The FDA approval of Durlaza was based on was approved based on the pharmacodynamic/pharmacokinetic results from the study NHP-ASP-01, which evaluated the ID50 of inhibition of serum Thromboxane A2 for both immediate release and extended-release aspirin. Based on the results of that study, Durlaza was approved as an extended-release aspirin formulation.
Durlaza is a nonsteroid anti-inflammatory drug indicated to reduce the risk of death and MI in patients with chronic coronary artery disease, such as patients with a history of MI or unstable angina pectoris or with chronic stable angina and to reduce the risk of death and recurrent stroke in patients who have had an ischemic stroke or transient ischemic attack.

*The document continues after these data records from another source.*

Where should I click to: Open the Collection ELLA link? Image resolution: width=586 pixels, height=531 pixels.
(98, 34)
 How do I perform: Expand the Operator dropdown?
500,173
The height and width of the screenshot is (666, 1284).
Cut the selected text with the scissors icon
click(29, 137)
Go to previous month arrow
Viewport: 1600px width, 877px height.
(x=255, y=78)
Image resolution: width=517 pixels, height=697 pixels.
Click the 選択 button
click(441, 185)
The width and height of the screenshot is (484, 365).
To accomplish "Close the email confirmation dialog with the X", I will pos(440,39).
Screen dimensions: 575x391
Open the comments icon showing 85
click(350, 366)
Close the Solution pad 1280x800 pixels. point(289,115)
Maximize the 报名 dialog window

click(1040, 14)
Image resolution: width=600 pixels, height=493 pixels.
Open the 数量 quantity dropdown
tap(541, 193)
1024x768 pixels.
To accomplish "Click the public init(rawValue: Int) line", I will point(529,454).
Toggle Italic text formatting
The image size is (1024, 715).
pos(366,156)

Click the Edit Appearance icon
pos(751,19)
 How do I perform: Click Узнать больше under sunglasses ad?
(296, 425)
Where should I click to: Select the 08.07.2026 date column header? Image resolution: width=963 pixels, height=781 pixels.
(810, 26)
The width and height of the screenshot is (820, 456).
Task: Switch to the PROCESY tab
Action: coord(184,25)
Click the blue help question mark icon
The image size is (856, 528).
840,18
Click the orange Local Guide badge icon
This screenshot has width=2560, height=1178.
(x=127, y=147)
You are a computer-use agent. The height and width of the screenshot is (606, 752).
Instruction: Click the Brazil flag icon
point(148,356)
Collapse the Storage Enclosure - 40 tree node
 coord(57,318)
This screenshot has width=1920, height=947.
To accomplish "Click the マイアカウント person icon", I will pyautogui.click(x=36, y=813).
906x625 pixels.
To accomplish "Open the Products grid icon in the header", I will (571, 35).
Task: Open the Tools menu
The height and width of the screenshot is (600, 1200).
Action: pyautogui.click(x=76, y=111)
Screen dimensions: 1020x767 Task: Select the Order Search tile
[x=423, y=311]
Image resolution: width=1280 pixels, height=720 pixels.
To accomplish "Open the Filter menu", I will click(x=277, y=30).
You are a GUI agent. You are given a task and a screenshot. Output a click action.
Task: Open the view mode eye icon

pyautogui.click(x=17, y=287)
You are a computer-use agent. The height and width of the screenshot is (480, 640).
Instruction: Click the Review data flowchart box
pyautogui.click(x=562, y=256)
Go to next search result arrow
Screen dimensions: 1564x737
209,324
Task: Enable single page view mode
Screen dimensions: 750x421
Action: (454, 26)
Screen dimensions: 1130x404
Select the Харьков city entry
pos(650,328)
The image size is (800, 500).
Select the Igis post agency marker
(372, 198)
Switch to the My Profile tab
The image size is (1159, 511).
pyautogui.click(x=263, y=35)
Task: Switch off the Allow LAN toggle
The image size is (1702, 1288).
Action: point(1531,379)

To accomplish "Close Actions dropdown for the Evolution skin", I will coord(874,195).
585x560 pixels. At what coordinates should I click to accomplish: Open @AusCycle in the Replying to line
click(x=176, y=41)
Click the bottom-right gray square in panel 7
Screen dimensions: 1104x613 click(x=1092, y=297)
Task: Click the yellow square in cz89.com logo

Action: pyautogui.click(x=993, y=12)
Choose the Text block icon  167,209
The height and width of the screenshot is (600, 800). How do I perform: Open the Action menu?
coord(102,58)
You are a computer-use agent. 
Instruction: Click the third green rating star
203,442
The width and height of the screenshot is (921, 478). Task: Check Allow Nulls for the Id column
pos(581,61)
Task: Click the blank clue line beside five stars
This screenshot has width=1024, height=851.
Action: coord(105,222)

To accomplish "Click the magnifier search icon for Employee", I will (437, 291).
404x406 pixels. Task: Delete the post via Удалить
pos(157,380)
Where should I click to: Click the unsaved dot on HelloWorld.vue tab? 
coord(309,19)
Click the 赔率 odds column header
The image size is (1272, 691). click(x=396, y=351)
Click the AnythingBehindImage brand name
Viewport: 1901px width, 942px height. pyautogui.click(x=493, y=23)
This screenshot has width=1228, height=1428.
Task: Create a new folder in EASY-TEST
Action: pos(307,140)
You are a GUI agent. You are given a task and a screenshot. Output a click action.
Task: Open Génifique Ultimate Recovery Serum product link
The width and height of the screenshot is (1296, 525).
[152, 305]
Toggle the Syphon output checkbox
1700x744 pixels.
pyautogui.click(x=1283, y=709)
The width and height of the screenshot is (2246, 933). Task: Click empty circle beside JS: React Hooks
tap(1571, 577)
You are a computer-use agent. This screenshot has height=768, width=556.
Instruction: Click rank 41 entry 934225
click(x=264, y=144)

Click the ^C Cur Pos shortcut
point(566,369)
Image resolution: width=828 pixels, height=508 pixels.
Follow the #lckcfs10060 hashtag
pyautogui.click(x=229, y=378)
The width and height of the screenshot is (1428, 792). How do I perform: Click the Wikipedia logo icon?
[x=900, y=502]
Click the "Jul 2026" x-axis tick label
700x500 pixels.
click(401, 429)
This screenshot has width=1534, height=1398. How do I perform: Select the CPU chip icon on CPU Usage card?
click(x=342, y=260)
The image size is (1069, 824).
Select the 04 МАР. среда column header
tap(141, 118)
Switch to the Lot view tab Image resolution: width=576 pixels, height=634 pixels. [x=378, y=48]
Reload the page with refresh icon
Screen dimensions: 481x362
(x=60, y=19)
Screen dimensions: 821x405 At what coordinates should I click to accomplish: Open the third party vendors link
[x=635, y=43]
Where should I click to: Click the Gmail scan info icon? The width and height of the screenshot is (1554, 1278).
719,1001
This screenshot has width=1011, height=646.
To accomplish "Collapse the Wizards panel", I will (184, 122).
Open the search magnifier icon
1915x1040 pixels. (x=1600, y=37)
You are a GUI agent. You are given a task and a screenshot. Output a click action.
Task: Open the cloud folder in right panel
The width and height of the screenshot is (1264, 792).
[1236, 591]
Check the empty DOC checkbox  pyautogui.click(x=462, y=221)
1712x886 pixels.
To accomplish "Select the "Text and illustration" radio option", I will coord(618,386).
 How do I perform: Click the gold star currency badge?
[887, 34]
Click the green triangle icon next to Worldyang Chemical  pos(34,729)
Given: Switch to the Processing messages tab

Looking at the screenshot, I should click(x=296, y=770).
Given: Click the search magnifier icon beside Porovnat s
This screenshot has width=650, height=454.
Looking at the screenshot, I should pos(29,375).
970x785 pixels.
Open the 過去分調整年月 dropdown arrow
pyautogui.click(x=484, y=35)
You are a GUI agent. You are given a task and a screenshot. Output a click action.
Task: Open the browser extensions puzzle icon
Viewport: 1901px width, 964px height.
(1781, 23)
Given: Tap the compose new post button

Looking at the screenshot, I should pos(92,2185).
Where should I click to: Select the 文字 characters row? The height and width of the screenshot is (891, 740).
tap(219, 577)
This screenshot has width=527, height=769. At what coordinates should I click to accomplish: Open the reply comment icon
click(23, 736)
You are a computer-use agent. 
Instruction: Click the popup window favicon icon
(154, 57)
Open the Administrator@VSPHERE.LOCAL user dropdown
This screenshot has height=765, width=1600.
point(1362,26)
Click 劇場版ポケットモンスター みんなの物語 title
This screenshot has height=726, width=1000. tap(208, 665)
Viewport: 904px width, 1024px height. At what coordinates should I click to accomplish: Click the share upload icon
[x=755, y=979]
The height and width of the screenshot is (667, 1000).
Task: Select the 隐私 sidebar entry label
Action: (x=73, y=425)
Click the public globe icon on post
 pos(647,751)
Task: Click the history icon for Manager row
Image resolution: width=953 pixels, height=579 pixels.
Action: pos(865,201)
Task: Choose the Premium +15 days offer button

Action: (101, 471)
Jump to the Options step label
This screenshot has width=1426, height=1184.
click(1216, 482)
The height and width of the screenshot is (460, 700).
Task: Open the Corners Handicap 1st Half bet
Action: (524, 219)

Durlaza utilizes extended-release, microcapsule technology to prolong aspirin release. In situations where a rapid onset of action is required, such as acute treatment of MI or before percutaneous coronary intervention, immediate-release aspirin should be used and not Durlaza. Like immediate-release aspirin, Durlaza increases the risk of bleeding and gastric ulceration, and may cause fetal harm when administered to a pregnant woman.